Sunday, April 3, 2011

[Healthy_Recipes_For_Diabetic_Friends] Singapore Curry Powder - 4g Carbs; 1g Fiber

 

Singapore Curry Powder - 4g Carbs; 1g Fiber

Recipe By: A World of Curries by Dave DeWitt and Arthur Pais
Serving Size: 56
Preparation Time: 0:00
Categories: Condiment LowCal (Less than 300 cals)
LowerCarbs

Amount Measure Ingredient -- Preparation Method
-------- ------------ --------------------------------
1 cup Coriander seeds
1 cup Cumin seeds
2/3 cup Whole star anise
1/3 cup Dried red chilies -- seeds and stems removed
1/4 cup Turmeric
1 piece cinnamon stick -- (1")
4 Cloves
2 tablespoons Black peppercorns
2 tablespoons Cardamon -- optional
2 tablespoons Nutmeg -- optional

Roast each of the spices separately in a dry skillet over low heat, stirring constantly, until they are lightly browned. Take care that they do not burn.

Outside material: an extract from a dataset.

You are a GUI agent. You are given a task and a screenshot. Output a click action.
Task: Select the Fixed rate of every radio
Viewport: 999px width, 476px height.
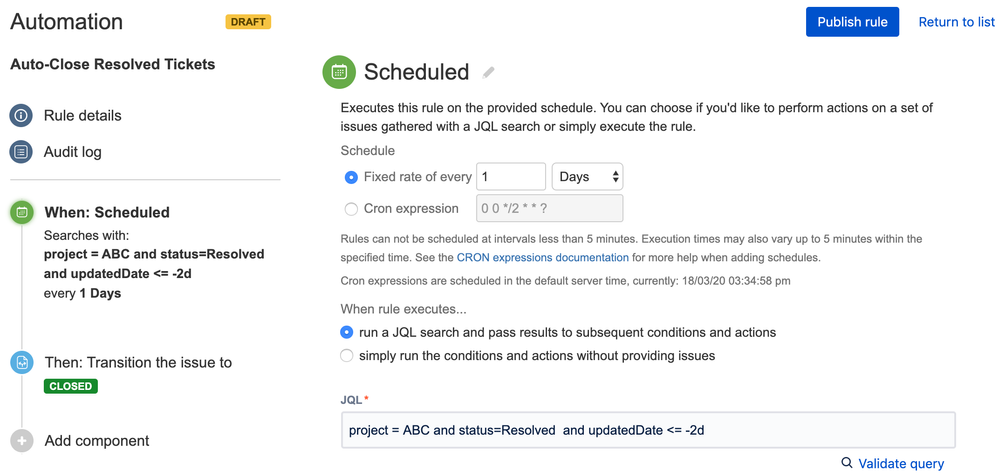[x=351, y=177]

Grind the spices together in a food processor, blender or mortar and pestle until they form a fine powder. Store in a small airtight container.

Note: adjust the heat level by using piquin or Thai chilies for extra heat or New Mexico chilies for less heat.

Makes 3 1/2 cups (56 one-tablespoon servings)

Cuisine: "Asian"
Source: "Recipe-Recipes.net"
S(Formatted by Chupa Babi): "April 2011"
Yield: "3 1/2 cups"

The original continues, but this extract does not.